O QUE FAZER> No texto sobre Agostinho e a Sola Scriptura, pegue o trecho que começa em "Ortlund retira as" e termina depois de "autoridade e veracidade.". Escreva esse trecho de novo, trocando "Agostinho" por "Santo Agostinho".

TEXTO BASE>
Santo Agostinho e Sola Scriptura: a conclusão apressada de Gavin Ortlund

O pastor protestante Gavin Ortlund possui um canal no YouTube, chamado Truth Unites, onde, em um de seus vídeos, defende que Santo Agostinho não só afirmou o princípio protestante da Sola Scriptura, mas também “não poderia ter sido mais claro ao afirmá-lo”. Neste artigo demonstraremos que as conclusões de Gavin são generalizações precipitadas, pois foram tiradas com base em evidências insuficientes.



O pastor protestante Gavin Ortlund possui um canal no YouTube, chamado Truth Unites, onde, em um de seus vídeos, defende que Santo Agostinho não só afirmou o princípio protestante da Sola Scriptura, mas também “não poderia ter sido mais claro ao afirmá-lo”. Neste artigo demonstraremos que as conclusões de Gavin são generalizações precipitadas, pois foram tiradas com base em evidências

insuficientes.


Primeiramente, Ortlund dá a sua definição de Sola Scriptura, onde diz: A Escritura é a única regra infalível para fé e prática. A tradição possui seu lugar, credos e concílios podem ser obrigatórios e autoritários, mas tudo o que é subsequente à Escritura é reformável à luz da Escritura. Em seguida, apresenta as citações onde, supostamente, o santo ensina a Sola Scriptura. Eis a primeira:


“Mas quem pode deixar de estar ciente de que o cânone sagrado das Escrituras, tanto do Antigo quanto do Novo Testamento, está confinado dentro de seus próprios limites, e que ele está tão absolutamente em uma posição superior a todas as cartas posteriores dos bispos, que sobre ele não podemos ter nenhum tipo de dúvida ou disputa se o que está confessadamente contido nele é correto e verdadeiro; mas que todas as cartas de bispos que foram escritas, ou que estão sendo escritas, desde o encerramento do cânon, estão sujeitas a serem refutadas se houver algo nelas que se afaste da verdade, seja pelo discurso de alguém que seja mais sábio no assunto do que eles mesmos, seja pela autoridade mais pesada e pela experiência mais erudita de outros bispos, pela autoridade dos Concílios; e ainda, que os próprios concílios, que são realizados nos vários distritos e províncias, devem ceder, além de qualquer possibilidade de dúvida, à autoridade dos Concílios plenários [ecumênicos] que são formados para todo o mundo cristão; e que, mesmo entre os Concílios plenários, os primeiros são frequentemente corrigidos por aqueles que os seguem, quando, por meio de alguma experiência real, são trazidas à luz coisas que antes estavam ocultas, e é conhecido o que antes estava oculto, e isso sem qualquer turbilhão de orgulho sacrílego, sem qualquer arrogância, sem qualquer luta de ódio invejoso, simplesmente com santa humildade, paz católica e caridade cristã?” ¹

Ortlund retira as seguintes conclusões da citação acima:


  1. Agostinho traça uma distinção clara entre a Escritura e todos os escritos subsequentes com respeito à sua autoridade e veracidade.

DADOS FORNECIDOS>
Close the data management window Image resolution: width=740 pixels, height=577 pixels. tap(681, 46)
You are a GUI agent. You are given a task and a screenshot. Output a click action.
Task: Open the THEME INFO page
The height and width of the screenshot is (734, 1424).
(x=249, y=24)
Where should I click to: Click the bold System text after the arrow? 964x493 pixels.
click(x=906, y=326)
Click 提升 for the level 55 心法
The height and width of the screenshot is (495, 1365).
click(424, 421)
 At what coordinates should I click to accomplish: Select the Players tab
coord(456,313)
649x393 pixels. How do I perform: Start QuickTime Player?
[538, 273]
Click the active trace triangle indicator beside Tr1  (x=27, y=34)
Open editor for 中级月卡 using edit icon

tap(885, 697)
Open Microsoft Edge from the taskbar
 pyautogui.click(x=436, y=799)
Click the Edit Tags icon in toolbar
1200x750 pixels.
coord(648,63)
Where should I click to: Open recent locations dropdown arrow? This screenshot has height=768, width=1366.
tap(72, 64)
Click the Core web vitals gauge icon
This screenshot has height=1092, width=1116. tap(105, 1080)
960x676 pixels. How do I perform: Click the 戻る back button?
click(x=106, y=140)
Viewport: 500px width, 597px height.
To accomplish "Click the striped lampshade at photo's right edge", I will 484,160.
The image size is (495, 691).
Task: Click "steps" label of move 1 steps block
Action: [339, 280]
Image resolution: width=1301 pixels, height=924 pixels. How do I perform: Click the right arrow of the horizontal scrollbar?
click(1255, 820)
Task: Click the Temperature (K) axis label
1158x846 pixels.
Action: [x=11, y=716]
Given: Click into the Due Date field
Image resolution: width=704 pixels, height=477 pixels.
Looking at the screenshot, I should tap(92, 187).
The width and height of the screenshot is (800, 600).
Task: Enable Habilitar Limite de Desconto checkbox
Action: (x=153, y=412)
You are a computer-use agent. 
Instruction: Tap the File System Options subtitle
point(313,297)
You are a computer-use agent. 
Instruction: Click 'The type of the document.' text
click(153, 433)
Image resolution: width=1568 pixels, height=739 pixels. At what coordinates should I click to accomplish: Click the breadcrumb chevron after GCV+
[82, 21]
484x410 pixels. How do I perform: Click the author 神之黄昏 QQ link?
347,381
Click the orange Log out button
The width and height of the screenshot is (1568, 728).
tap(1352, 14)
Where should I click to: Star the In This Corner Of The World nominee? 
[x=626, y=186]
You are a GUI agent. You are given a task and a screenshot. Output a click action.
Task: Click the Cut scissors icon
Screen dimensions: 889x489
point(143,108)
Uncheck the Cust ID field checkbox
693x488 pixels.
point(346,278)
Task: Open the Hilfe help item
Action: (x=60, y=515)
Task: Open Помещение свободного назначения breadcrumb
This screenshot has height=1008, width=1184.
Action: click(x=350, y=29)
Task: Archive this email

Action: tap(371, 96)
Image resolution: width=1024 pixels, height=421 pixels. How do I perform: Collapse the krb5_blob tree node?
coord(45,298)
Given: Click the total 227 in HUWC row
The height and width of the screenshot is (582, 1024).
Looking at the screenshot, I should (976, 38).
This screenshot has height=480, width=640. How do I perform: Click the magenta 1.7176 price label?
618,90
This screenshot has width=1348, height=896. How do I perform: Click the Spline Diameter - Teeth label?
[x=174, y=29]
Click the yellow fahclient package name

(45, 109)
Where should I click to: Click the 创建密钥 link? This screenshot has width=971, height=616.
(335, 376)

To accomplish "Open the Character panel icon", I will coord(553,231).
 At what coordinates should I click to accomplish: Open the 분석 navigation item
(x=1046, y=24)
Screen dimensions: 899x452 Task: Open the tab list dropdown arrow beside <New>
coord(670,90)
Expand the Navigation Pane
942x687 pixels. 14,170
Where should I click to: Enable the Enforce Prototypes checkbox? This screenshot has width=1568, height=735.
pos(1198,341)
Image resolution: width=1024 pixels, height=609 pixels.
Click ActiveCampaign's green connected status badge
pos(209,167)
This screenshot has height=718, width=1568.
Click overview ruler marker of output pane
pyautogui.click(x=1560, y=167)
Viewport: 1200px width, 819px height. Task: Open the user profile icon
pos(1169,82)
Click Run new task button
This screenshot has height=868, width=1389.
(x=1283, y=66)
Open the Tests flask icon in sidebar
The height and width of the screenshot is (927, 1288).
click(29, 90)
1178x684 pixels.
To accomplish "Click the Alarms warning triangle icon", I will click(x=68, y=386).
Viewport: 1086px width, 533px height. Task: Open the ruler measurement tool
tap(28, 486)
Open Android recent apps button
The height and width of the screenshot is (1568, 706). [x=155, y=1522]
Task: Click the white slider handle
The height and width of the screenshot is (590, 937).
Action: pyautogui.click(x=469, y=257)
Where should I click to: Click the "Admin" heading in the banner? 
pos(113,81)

RESPOSTA FINAL>
Ortlund retira as seguintes conclusões da citação acima:


  1. Santo Agostinho traça uma distinção clara entre a Escritura e todos os escritos subsequentes com respeito à sua autoridade e veracidade.